# [TASK REQUIREMENTS]
Set out exactly, and with nothing added, the line containing "Go to Settings in sidebar" and every line after it through the final line of the data.

[Saved data entries]

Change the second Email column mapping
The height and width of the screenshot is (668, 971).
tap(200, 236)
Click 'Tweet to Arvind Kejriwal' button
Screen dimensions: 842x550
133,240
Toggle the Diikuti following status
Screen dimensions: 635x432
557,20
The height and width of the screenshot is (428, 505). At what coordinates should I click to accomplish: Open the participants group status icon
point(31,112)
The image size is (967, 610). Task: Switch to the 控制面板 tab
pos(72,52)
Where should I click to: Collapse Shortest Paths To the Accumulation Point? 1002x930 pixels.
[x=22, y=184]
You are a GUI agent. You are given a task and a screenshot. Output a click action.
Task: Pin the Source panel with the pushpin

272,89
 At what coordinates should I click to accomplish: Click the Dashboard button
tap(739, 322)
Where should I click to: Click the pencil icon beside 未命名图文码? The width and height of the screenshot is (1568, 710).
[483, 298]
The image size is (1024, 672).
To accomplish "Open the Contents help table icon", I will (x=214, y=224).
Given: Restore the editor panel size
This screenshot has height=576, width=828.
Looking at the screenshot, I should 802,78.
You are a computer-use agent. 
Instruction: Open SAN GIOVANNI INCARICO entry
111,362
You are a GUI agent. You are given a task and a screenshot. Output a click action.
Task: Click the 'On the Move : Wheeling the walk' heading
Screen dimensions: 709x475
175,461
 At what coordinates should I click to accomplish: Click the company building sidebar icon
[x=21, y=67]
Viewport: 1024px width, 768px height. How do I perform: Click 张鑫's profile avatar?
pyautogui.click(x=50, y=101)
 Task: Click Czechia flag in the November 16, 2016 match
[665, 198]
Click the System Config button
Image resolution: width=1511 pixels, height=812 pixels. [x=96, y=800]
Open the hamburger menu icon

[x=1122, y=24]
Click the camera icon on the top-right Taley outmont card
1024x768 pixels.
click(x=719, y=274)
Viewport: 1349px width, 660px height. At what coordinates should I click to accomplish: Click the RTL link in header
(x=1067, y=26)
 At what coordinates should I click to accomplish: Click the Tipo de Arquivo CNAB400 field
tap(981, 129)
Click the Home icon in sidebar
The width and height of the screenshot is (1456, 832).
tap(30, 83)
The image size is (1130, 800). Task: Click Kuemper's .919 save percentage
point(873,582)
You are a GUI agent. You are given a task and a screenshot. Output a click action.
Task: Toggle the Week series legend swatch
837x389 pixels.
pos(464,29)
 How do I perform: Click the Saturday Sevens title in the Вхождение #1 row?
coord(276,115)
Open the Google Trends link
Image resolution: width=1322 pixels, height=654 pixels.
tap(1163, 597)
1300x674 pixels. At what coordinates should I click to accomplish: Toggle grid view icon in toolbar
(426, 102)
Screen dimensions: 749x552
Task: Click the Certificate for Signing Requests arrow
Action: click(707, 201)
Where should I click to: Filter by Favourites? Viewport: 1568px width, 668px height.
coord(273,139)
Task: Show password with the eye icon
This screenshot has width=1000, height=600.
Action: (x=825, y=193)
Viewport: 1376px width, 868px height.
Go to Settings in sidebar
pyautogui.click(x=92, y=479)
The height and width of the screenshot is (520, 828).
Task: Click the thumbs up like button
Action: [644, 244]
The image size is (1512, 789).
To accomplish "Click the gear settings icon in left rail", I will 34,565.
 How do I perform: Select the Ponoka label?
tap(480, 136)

# [YOUR SOLUTION]
Go to Settings in sidebar
pyautogui.click(x=92, y=479)
The height and width of the screenshot is (520, 828).
Task: Click the thumbs up like button
Action: [644, 244]
The image size is (1512, 789).
To accomplish "Click the gear settings icon in left rail", I will 34,565.
 How do I perform: Select the Ponoka label?
tap(480, 136)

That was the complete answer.